**TASK ITEM:** Search term "link": work out how many lines of the data below contain it, and answer with that number alone.

**SOURCE MATERIAL:**
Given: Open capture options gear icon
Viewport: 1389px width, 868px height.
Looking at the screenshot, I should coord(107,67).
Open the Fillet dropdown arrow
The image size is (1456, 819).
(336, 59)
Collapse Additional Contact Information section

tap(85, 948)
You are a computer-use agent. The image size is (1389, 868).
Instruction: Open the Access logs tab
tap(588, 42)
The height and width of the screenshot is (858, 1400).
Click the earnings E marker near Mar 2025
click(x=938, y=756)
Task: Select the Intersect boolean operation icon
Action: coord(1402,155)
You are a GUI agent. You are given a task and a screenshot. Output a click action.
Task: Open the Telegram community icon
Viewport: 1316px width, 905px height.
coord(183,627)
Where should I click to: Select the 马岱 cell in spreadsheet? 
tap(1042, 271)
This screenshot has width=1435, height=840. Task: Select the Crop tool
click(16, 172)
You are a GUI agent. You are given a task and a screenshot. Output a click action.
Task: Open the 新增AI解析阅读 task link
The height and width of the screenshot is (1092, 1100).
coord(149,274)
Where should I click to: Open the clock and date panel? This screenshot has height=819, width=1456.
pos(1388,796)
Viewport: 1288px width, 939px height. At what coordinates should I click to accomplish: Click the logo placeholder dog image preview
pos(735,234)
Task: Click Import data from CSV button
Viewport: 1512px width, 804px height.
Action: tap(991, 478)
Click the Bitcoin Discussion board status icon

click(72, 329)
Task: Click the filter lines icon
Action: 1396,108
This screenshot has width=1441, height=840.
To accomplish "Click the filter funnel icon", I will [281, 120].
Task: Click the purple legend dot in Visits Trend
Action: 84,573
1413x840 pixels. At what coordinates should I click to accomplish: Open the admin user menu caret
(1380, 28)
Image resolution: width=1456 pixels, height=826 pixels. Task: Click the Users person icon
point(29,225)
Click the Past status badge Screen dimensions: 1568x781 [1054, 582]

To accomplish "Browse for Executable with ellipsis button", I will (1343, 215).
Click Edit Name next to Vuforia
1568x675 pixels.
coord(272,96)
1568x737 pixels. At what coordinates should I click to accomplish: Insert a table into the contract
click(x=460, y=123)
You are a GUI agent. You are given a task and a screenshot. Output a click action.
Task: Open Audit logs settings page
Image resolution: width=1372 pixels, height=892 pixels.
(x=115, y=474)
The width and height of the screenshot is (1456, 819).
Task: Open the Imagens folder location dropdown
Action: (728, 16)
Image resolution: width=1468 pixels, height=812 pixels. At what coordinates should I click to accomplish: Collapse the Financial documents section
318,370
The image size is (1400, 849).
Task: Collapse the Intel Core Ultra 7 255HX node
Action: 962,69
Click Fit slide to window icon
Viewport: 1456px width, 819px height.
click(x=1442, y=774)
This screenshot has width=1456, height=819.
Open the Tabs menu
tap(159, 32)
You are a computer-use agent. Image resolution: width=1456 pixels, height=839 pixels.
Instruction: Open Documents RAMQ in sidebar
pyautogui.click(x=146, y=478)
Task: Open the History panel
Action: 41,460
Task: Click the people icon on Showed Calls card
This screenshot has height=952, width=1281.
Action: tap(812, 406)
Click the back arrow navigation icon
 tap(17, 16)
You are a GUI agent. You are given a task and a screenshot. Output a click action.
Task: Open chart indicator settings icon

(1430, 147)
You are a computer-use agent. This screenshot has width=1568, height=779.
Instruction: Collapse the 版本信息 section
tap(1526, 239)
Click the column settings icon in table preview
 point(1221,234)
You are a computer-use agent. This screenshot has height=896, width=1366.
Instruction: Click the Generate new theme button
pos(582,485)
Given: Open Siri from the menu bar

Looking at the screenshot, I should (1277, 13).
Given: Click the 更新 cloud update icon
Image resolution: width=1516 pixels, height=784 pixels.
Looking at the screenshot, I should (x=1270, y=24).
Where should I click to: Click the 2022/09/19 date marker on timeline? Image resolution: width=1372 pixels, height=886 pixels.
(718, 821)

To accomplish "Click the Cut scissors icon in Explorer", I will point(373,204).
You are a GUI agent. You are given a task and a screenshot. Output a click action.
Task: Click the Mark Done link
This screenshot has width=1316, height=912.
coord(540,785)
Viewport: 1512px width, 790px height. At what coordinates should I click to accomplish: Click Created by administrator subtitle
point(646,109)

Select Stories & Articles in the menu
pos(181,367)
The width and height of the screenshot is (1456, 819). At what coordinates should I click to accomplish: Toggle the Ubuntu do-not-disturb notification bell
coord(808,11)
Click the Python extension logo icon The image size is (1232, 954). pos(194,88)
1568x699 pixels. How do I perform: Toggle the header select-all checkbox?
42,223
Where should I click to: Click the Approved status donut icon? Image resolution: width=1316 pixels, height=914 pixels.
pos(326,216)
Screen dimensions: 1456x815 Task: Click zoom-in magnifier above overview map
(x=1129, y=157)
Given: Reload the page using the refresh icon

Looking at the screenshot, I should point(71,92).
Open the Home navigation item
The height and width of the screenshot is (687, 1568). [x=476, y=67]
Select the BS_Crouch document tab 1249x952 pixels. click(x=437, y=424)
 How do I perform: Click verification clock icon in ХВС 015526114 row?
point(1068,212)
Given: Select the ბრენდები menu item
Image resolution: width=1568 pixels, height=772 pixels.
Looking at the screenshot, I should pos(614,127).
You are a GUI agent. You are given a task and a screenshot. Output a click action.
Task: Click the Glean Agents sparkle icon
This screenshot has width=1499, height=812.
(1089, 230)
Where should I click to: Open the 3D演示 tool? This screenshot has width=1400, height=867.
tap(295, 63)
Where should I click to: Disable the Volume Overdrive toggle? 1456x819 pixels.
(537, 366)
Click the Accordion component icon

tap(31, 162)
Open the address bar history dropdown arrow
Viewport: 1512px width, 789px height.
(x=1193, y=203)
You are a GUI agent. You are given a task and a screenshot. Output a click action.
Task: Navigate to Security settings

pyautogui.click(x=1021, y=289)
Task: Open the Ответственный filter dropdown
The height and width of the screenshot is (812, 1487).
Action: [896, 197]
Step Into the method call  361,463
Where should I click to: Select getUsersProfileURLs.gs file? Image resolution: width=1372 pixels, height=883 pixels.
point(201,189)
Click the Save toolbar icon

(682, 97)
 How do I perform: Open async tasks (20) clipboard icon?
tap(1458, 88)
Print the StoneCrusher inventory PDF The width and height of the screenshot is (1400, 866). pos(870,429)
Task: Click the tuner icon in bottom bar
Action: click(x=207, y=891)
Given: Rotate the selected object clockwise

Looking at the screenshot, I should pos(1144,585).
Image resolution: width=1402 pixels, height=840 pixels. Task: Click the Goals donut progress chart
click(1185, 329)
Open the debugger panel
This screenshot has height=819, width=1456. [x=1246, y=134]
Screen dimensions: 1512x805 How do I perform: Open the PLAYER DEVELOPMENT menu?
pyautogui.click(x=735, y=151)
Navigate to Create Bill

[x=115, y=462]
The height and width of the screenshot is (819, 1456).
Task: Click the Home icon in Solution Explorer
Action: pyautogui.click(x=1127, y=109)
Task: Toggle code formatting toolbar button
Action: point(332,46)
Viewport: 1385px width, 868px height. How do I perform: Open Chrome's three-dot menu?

**RESULT:** 2